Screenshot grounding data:
++++++

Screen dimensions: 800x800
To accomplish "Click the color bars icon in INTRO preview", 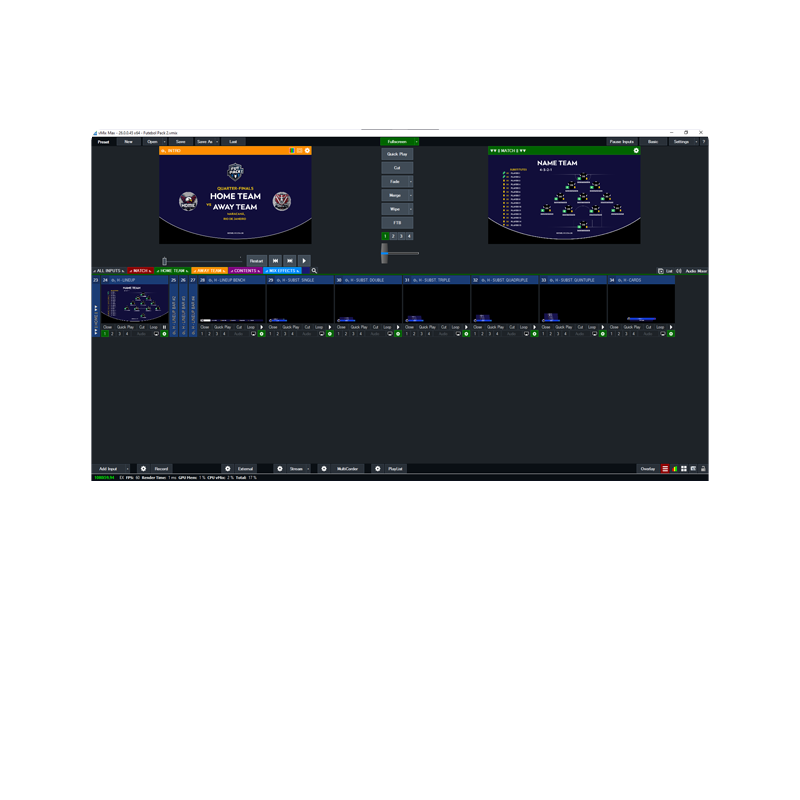I will coord(291,151).
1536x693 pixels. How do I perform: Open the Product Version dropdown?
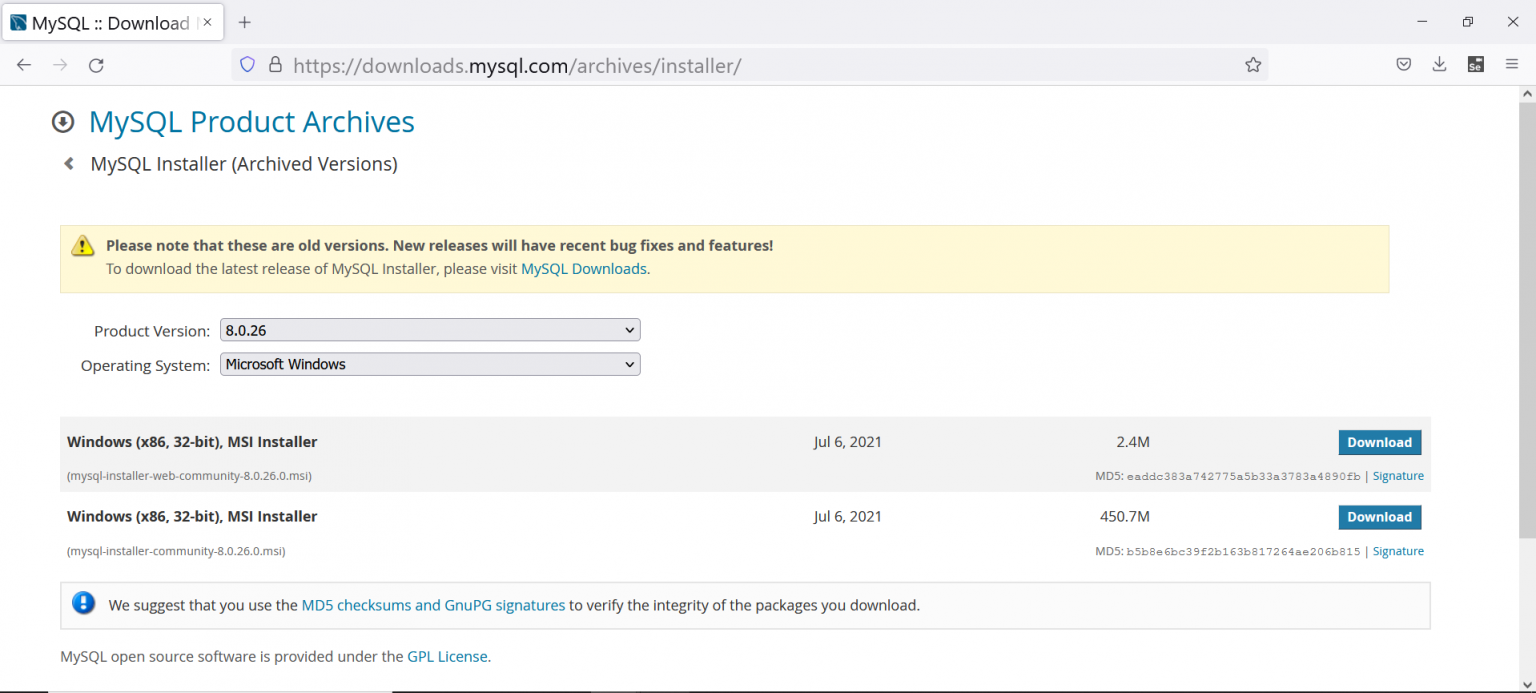click(429, 329)
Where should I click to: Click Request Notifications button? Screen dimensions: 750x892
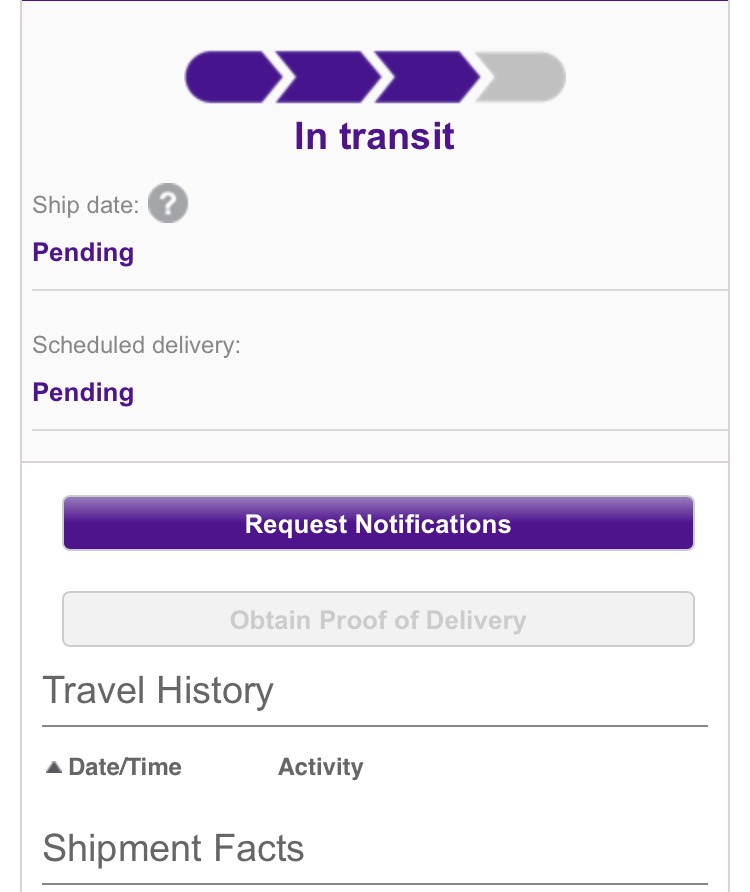point(378,523)

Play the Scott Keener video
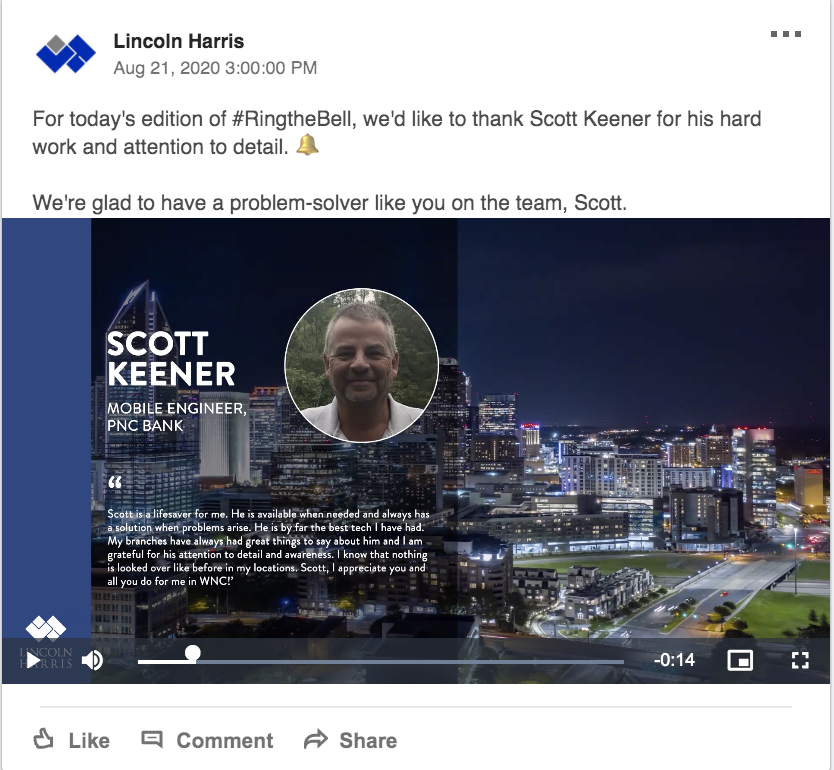tap(33, 661)
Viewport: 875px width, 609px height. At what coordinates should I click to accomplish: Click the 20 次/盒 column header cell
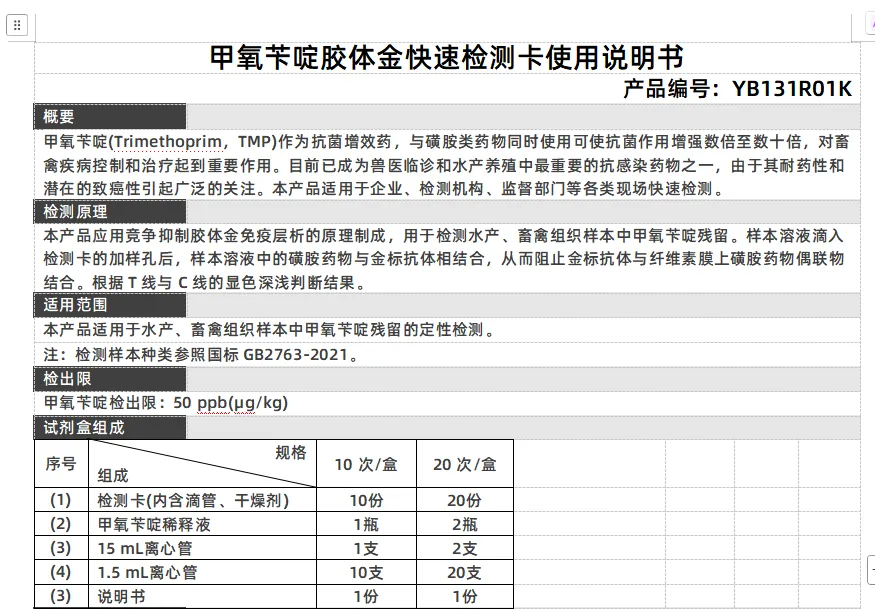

++++++

• [Prompt] Retype, word for word, the lines from the one with "1536x693 pixels. How" through the last line of the entries above, and only those lines. Leave pictures out.

• [Response]
1536x693 pixels. How do I perform: Open the Product Version dropdown?
click(429, 329)
Where should I click to: Click Request Notifications button? Screen dimensions: 750x892
point(378,523)

Play the Scott Keener video
tap(33, 661)
Viewport: 875px width, 609px height. At what coordinates should I click to accomplish: Click the 20 次/盒 column header cell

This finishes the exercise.